THE STATE and its elite have never sufficiently expunged the dangerous and toxic sentiments of Elon, Nassau and others who were allowed to structure Israeli “society” based on the narrow definitions of their own German-Jewish background. How narrow? Well, it’s like saying American society only includes those within the cultural sphere of 5th Avenue and who read The New Yorker.
To some extent every society is shaped by the culture of the elite of the capital city, but is Ian Paisley more “English” than David Beckham or John Cleese? Inclusive societies know how to encourage the participation of all, rather than creating “bubble republics” in which most are viewed as “outsiders.”
Israel’s intellectuals, academics, media personalities, entertainers, writers, academics and politicians have never done enough to encourage an inclusive society, and in fact have done much to create a Balkanized framework of intolerance.

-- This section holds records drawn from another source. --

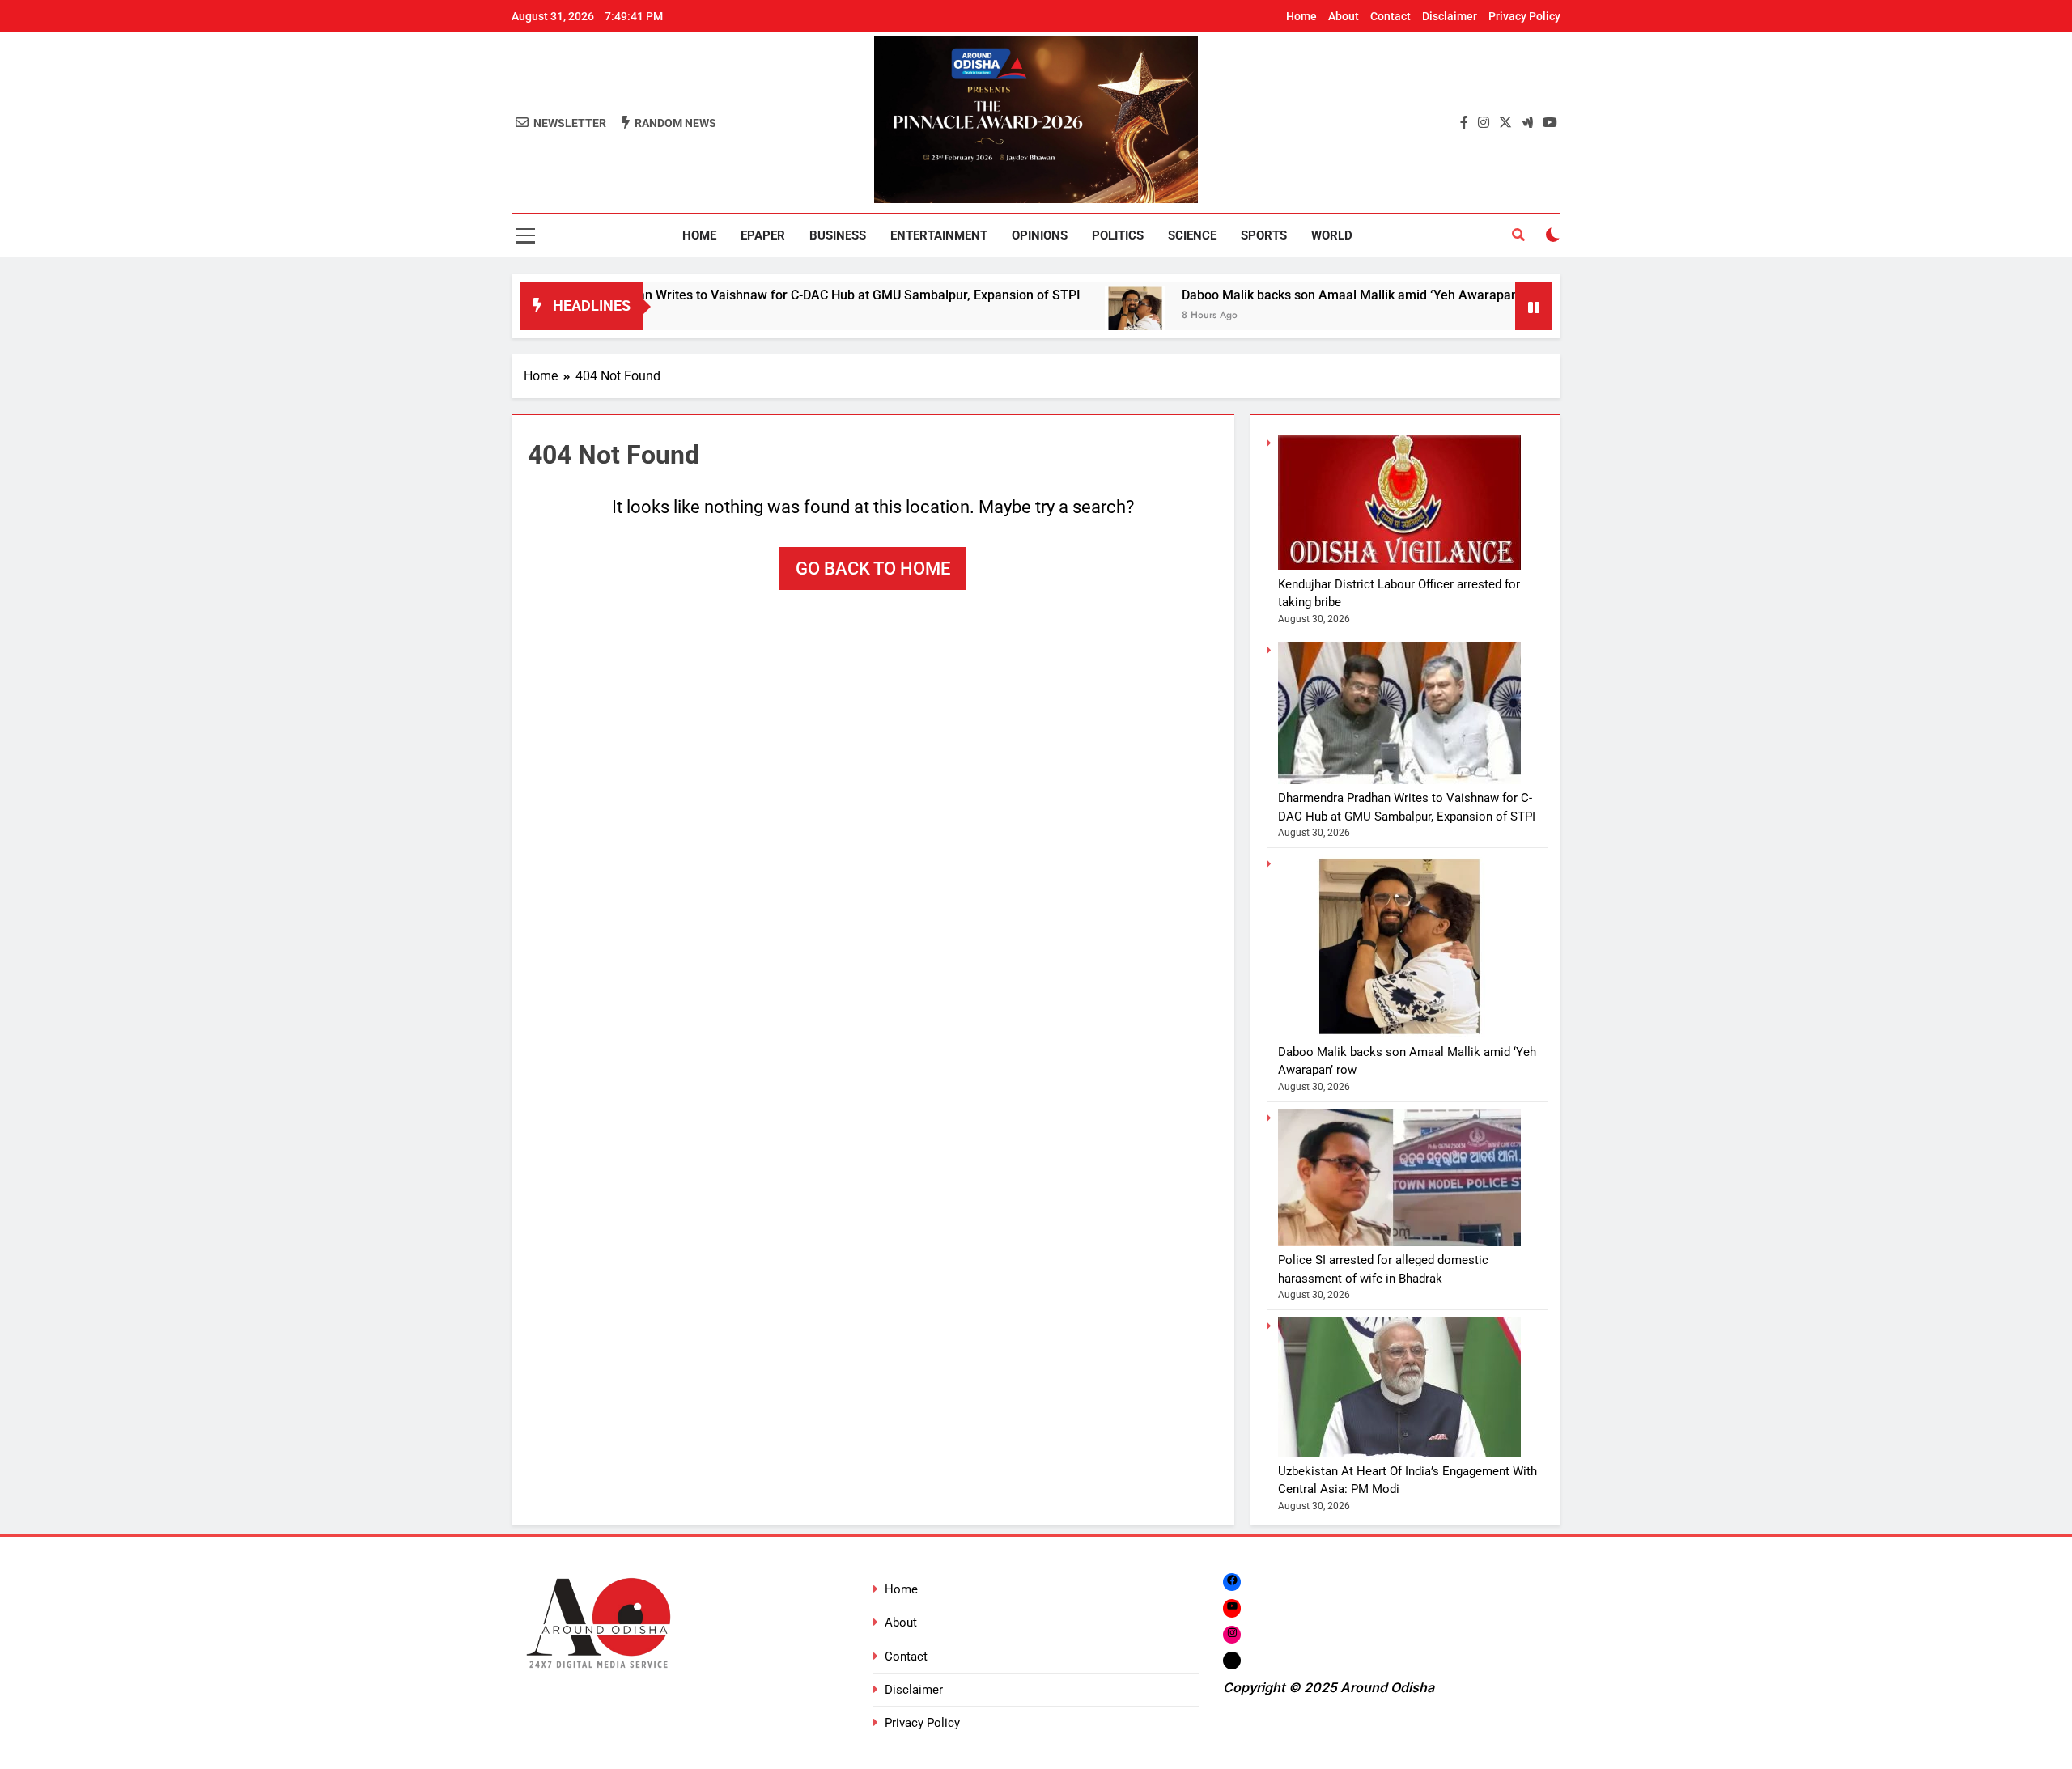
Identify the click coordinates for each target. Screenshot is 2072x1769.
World (1331, 235)
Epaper (763, 235)
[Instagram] (1232, 1634)
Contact (1390, 16)
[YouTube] (1232, 1607)
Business (837, 235)
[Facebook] (1232, 1582)
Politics (1118, 235)
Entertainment (938, 235)
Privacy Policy (1524, 16)
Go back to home (873, 568)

Moreover, it is the same “Israeli society” that bashes haredim for being a “danger to Israeli society” and then bashes them again for not sufficiently celebrating Independence Day. You can’t have it both ways. If they are a threat to “society,” they can’t be expected to wave society’s flag and rush to join society’s army.
America, too, crossed this bridge in the 1960s, as African-Americans wondered why they were being drafted for Vietnam but suffered discrimination at home.
The tragedy of Israel is that it was not founded on inclusion. Despite voices to the contrary, inclusiveness has never been a national priority or value. The so-called “civics” lessons high school students are subjected to don’t encourage it.